“This course contains the use of artificial intelligence.”

HIPAA compliance doesn't have to be overwhelming — even for a small practice with no IT department. This course teaches the HIPAA Security Rule in plain English, so owners, office managers, and clinical or admin staff can protect electronic protected health information (ePHI) and stay on the right side of the law. You'll start with the foundations: how the Security Rule differs from the Privacy Rule, what counts as ePHI and where it hides, and who must comply. Then you'll tackle the single most-cited HIPAA failure — the risk analysis — and learn to conduct a Security Risk Assessment (SRA) and build a risk management plan using the free HHS SRA Tool. From there, the course walks through every required safeguard: administrative (security officer, training, access management, contingency planning), physical (facility, devices, remote work), and technical (access control, audit logs, encryption, MFA, and secure transmission).

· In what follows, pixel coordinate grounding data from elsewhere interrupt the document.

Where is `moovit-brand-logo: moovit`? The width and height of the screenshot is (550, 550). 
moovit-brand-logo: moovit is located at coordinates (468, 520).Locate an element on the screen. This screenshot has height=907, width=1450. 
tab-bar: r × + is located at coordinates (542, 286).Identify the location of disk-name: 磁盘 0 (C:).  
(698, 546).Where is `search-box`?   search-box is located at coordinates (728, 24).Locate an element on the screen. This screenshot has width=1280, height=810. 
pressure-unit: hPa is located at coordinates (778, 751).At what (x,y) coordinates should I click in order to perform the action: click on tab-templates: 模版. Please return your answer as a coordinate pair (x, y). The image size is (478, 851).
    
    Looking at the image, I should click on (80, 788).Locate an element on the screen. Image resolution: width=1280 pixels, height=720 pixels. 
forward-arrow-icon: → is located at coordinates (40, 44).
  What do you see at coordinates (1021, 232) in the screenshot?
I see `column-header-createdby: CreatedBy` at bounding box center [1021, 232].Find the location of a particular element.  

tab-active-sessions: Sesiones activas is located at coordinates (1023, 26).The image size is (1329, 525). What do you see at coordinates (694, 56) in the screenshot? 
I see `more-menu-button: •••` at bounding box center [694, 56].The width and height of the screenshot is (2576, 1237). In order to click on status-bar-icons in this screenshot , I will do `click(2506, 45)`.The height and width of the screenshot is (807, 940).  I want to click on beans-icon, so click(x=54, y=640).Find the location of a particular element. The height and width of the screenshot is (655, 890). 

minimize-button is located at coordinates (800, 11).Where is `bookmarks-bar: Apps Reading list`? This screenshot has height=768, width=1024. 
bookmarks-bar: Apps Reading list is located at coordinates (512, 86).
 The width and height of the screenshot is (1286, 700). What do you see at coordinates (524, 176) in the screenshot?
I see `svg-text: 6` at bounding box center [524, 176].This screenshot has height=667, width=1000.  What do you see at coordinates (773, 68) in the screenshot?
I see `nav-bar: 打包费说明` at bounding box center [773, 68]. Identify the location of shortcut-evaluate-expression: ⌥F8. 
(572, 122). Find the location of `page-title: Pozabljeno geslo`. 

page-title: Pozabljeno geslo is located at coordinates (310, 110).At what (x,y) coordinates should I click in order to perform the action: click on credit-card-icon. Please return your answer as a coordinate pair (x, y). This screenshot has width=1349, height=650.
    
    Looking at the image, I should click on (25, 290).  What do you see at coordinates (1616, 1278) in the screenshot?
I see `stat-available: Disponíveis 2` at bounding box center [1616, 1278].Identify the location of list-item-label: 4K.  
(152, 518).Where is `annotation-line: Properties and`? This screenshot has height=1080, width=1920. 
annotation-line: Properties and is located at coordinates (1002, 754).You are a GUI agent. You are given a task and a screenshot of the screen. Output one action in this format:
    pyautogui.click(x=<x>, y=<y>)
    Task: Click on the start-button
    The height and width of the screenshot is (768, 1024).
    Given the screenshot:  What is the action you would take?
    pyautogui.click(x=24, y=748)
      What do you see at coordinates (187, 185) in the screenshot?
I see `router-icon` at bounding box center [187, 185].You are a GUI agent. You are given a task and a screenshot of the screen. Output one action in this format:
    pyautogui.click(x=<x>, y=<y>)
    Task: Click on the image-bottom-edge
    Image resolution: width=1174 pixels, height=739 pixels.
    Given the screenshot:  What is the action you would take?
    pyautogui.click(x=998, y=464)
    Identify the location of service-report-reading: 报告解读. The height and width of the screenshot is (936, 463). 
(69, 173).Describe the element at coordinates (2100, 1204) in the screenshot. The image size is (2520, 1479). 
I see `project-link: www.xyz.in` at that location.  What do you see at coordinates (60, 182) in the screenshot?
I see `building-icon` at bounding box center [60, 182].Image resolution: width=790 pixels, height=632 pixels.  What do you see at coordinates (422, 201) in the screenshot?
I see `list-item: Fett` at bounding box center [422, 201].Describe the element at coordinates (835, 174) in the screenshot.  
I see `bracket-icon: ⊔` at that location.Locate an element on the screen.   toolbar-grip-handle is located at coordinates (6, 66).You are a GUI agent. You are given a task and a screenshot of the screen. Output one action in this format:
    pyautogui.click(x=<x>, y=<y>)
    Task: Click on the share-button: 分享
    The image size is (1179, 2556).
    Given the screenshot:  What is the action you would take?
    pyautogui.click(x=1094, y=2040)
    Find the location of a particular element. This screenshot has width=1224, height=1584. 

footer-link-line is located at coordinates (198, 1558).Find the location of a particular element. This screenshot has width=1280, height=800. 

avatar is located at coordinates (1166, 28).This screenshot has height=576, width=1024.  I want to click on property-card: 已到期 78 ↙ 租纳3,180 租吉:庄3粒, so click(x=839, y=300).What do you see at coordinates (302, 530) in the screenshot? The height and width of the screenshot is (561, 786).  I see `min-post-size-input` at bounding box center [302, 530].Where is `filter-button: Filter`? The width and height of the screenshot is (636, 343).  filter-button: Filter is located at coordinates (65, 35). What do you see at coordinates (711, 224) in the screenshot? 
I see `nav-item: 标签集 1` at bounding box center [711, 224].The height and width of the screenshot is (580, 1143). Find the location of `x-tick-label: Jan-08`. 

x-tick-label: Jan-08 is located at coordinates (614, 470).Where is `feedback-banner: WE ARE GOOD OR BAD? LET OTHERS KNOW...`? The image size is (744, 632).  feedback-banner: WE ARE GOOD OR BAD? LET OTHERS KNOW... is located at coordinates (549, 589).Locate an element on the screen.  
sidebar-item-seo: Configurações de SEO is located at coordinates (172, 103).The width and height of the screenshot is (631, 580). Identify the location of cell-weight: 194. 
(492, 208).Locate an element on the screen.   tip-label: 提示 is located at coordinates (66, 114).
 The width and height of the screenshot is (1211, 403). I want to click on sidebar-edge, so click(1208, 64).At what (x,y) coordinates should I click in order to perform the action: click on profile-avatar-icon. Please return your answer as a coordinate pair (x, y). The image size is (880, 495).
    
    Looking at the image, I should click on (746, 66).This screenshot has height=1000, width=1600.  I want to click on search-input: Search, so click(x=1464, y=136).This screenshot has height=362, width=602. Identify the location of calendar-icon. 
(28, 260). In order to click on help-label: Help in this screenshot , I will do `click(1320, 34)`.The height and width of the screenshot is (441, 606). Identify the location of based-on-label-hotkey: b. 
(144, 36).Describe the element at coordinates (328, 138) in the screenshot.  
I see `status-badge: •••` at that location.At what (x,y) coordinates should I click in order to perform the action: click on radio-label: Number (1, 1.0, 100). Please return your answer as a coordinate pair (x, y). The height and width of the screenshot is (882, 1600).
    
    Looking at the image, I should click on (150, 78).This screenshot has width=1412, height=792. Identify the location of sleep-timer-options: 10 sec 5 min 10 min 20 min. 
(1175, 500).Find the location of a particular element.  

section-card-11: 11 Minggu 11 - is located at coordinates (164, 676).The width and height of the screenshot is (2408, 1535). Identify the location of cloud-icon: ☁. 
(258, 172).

You'll learn how to handle business associates and BAAs, run vendor due diligence, and respond to a breach correctly — including the four-factor assessment, notification rules, and deadlines. Finally, you'll get ahead of the proposed 2025/2026 overhaul of the Security Rule, where many addressable specifications are expected to become required, with a practical 12-month compliance roadmap. The focus throughout is on checklists, free official tools, and clear next steps — no jargon and no fear, just a path to compliance you can actually follow.